Oigo llegar al atardecer de un álgido invierno,
un espíritu cubierto de escarcha, que el vendaval
lleva al umbral de una gruta llena de recuerdos,
un silencio cargado de olvido
cubriendo un manto de tímida luz nublada
entre penumbras de sombras descoloridas.
Oigo la oscuridad penetrar en el cuarto trasero
de una caverna abandonada en la montaña,
Donde el tiempo detiene la luz inhalada,
y un cuerpo desahuciado yace
con su espíritu inanimado bajo un manto de hojarasca,
un espíritu que gime el fugaz rayo del misticismo.
Oigo correr la luna sobre aureolas vertiginosas,
y brillar entre los nogales reflejándose
en el arroyo embelesada con la bóveda celeste.
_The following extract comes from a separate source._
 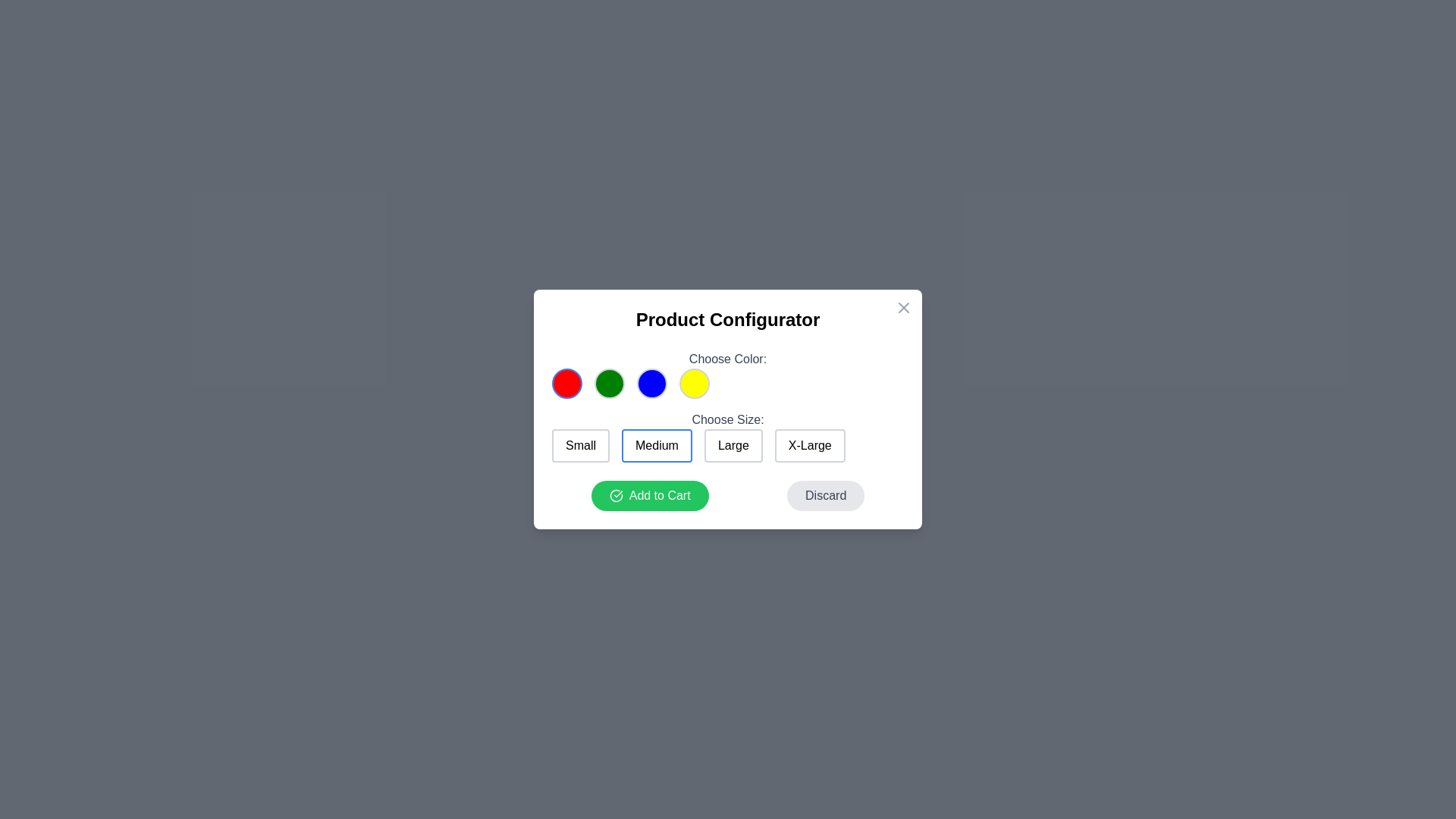 I want to click on the 'Large' button, which is a rectangular button with a white background and light gray border, located in the third position of the button group below the 'Choose Size:' label in the 'Product Configurator' modal, so click(x=733, y=444).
Oigo el susurro de un amor anhelado que como
la espuma necesita su ola,
como las alas de la alondra al viento,
necesita su fuerza acaparadora de pasiones
para que el corazón respire el bálsamo del tiempo
y sienta el reflejo en el espejo de su alma,
Toda una vida buscando la entrada en el frondoso bosque de lunas,
buscando la oquedad del vacío bajo la luz de las luciérnagas:
el cuerpo vacío de sueños esperanzadores,
En la obscuridad de la cueva, en la galería de la sal,
yace el cuerpo sin alas,
donde antes lanzaba los brazos como las plumas al viento
una nube densa nubla su espíritu eterno.